- [TEXTO FORNECIDO]:
#####

O
pensador francês Michel Foucault em seu livro “Vigiar e Punir: nascimento da
prisão” faz um apavorante relato de práticas de tortura, mutilações e
assassinatos empregados como punição de crimes. Alguém que tenha acesso e leia
essa obra, se guardar em seu íntimo qualquer humanismo e ou sensibilidade mais aguçada,
não deixará de se chocar. E pensará no quanto é bom que toda essa maldade tenha
sido superada por uma lei e uma justiça mais “civilizadas” e humanizadas.
Foucault trata do “suplicio”:
“Forma de penalidade que incide diretamente
sobre o corpo do condenado. Através dele, a aplicação da pena pode apresentar
algumas finalidades: retirar pela dor alguma verdade escondida; expor para a
apreciação pública o sofrimento daquele que cometeu um ato contra a ordem
legal, para que sirva de exemplo; demonstrar à sociedade um excesso de poder do
soberano, assim, reconstituir o verdadeiro poder, a verdadeira ordem suspensa
na ação criminosa.” (Foucault, 1987).
Como
um horrendo espetáculo público: Assim se manifestava a prática do suplicio sob
o olhar apavorado, curioso e fascinado da multidão.

#####

- [OBJETIVO DO EXERCÍCIO]: Repita sem alterações o trecho do texto sobre o suplício em Foucault que começa nas palavras com "Foucault trata do" e termina em "fascinado da multidão.". Os dados que aparecem depois do texto são um material separado.

Dados para localizar palavras e elementos
#####

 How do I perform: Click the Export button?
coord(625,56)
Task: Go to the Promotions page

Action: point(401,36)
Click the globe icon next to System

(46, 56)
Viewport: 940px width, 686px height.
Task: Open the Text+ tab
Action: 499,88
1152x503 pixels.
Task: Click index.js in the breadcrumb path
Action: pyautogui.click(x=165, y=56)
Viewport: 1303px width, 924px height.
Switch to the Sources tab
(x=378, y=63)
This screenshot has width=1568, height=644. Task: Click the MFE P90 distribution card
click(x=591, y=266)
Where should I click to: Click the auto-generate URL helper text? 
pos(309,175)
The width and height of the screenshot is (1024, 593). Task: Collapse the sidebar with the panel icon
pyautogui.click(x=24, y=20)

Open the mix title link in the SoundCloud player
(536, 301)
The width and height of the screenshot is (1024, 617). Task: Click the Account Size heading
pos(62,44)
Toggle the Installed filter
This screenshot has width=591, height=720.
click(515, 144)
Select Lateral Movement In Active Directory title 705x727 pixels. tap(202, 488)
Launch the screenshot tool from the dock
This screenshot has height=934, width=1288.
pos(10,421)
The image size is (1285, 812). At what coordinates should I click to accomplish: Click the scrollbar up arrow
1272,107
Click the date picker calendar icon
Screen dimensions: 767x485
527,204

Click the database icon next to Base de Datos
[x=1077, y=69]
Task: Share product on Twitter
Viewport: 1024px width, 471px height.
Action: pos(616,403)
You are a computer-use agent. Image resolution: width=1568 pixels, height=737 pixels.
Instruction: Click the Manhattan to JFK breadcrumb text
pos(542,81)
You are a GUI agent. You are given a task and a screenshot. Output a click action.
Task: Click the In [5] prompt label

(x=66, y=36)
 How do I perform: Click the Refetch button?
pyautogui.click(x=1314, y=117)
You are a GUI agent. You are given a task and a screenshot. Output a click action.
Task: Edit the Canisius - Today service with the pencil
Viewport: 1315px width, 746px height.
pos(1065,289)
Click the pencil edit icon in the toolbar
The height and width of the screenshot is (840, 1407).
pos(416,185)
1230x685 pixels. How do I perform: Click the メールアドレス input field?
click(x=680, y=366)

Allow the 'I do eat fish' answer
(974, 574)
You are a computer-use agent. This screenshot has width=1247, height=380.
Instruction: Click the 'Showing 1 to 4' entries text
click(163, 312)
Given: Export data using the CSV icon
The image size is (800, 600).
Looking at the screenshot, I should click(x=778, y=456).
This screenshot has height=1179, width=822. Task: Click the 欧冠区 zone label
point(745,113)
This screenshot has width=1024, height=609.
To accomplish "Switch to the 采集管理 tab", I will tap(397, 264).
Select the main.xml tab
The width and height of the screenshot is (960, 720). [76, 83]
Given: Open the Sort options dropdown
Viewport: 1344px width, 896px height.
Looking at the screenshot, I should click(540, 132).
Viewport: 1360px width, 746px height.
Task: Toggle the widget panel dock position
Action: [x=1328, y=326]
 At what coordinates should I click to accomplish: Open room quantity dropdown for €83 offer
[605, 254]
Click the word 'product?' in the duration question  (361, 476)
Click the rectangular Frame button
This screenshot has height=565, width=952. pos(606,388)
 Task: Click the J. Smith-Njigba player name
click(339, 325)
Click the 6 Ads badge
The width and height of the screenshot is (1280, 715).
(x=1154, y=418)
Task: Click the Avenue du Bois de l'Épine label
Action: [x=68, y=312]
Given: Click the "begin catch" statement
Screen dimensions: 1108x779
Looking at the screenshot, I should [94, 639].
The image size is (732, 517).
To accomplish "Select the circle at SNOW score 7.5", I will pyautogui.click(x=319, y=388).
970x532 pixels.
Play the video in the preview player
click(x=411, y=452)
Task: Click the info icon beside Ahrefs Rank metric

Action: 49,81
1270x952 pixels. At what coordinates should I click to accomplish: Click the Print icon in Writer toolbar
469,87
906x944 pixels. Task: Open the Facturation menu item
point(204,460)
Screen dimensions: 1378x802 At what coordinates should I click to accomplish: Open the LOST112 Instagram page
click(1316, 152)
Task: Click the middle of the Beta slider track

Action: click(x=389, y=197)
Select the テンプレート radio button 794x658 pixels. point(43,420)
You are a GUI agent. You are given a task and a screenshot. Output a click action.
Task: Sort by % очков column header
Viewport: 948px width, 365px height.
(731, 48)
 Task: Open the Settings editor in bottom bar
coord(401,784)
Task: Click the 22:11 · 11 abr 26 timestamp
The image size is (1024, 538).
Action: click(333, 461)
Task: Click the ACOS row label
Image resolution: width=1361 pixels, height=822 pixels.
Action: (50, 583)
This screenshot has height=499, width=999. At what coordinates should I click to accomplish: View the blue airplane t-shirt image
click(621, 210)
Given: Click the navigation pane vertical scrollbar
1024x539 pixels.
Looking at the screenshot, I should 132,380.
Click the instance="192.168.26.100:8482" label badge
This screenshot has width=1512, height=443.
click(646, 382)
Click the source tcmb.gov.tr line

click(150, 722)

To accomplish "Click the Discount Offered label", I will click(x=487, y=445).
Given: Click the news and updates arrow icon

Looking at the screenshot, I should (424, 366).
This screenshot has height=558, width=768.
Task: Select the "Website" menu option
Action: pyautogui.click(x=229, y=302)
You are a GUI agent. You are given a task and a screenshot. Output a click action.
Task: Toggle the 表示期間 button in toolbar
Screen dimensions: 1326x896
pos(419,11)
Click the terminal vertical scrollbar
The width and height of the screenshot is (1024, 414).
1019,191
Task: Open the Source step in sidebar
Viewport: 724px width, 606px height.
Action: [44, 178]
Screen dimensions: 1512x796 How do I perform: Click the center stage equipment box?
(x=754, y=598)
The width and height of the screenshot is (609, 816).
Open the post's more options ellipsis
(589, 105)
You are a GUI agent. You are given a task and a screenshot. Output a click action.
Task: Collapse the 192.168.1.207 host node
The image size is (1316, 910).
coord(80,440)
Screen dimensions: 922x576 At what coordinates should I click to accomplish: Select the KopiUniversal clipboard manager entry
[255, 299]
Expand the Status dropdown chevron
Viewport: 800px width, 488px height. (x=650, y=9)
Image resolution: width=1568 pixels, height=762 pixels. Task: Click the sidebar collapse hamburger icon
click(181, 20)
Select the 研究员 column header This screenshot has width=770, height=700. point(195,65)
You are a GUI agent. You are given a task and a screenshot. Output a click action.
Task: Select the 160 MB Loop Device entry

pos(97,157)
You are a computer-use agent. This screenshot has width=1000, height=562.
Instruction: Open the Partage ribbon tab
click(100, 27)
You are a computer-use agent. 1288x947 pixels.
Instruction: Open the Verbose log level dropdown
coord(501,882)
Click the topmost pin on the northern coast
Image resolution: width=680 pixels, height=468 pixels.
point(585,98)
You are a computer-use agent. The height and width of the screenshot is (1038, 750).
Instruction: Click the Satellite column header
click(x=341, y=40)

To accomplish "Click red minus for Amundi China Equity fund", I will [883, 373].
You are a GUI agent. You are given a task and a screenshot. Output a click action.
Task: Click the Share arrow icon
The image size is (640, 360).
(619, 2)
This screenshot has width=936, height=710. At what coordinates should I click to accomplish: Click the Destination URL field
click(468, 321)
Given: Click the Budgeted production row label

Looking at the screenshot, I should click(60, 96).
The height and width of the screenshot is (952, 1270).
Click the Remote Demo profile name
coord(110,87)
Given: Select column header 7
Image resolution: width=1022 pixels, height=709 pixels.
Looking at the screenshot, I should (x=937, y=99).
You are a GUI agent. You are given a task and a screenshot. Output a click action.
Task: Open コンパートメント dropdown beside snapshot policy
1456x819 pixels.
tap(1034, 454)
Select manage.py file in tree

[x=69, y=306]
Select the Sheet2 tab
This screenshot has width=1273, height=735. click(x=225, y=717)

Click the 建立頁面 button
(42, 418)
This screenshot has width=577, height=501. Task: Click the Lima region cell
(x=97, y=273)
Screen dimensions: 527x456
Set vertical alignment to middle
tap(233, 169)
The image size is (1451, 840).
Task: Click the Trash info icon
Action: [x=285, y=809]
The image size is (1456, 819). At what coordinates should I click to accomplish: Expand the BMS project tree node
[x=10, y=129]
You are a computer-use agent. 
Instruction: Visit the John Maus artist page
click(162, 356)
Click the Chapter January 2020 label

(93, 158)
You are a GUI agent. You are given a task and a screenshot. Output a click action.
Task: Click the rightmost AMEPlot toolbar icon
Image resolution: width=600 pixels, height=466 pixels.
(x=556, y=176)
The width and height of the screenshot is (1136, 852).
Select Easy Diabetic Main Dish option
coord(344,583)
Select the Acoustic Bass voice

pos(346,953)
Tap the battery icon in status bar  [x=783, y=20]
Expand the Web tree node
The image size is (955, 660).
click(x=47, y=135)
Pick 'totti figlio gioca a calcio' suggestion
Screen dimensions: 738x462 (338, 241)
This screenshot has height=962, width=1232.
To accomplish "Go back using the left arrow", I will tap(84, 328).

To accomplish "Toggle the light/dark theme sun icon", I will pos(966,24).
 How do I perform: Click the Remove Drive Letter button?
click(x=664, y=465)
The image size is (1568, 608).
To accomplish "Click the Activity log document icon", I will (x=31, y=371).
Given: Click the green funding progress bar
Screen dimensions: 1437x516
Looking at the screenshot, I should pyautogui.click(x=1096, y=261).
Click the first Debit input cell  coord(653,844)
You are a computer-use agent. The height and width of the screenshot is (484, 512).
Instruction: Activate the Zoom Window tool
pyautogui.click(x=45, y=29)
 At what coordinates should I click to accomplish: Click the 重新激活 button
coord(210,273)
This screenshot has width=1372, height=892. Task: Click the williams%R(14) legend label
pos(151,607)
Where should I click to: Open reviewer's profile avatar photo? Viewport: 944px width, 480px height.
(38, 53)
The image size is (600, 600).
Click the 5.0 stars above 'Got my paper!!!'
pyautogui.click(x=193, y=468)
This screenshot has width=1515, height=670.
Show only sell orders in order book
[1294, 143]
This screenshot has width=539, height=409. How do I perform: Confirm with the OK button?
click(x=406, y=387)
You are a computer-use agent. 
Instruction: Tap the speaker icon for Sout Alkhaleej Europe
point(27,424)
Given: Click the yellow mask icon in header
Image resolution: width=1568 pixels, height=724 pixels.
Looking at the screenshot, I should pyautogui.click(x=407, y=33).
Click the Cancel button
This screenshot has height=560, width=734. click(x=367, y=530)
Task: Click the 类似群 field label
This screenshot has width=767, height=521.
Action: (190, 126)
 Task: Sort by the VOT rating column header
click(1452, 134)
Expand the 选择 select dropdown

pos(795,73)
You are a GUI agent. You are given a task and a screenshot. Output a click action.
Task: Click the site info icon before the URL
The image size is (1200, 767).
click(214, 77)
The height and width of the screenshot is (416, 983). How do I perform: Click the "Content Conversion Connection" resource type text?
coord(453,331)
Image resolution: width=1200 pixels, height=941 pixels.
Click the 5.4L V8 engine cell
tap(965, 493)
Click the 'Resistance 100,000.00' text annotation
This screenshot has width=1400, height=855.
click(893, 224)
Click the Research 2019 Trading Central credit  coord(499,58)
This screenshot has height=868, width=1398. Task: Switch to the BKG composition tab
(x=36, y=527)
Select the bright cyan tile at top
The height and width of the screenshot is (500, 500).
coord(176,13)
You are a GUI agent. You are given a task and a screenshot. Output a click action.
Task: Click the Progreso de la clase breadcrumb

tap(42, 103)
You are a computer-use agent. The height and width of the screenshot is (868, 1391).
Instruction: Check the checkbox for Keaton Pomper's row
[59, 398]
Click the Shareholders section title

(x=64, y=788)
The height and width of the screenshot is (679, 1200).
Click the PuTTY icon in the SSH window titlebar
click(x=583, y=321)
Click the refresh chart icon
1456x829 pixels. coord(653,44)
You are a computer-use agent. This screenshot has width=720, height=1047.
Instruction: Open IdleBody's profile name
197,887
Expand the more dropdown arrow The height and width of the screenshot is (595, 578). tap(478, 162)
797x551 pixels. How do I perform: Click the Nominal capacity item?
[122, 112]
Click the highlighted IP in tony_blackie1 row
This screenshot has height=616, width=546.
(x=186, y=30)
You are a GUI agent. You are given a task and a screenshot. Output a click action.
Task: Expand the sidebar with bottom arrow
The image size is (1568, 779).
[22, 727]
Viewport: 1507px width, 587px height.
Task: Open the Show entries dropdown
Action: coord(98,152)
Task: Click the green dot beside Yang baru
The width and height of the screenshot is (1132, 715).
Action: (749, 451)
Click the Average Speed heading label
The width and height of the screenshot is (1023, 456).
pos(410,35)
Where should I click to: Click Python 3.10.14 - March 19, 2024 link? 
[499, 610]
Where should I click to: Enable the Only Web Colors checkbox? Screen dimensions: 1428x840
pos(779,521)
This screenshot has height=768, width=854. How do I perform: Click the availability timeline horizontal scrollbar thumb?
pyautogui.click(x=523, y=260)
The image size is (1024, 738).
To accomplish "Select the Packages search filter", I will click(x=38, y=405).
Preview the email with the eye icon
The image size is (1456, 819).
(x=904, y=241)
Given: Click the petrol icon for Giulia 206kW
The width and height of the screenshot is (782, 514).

#####

- [RESPOSTA ABAIXO]:
Foucault trata do “suplicio”:
“Forma de penalidade que incide diretamente
sobre o corpo do condenado. Através dele, a aplicação da pena pode apresentar
algumas finalidades: retirar pela dor alguma verdade escondida; expor para a
apreciação pública o sofrimento daquele que cometeu um ato contra a ordem
legal, para que sirva de exemplo; demonstrar à sociedade um excesso de poder do
soberano, assim, reconstituir o verdadeiro poder, a verdadeira ordem suspensa
na ação criminosa.” (Foucault, 1987).
Como
um horrendo espetáculo público: Assim se manifestava a prática do suplicio sob
o olhar apavorado, curioso e fascinado da multidão.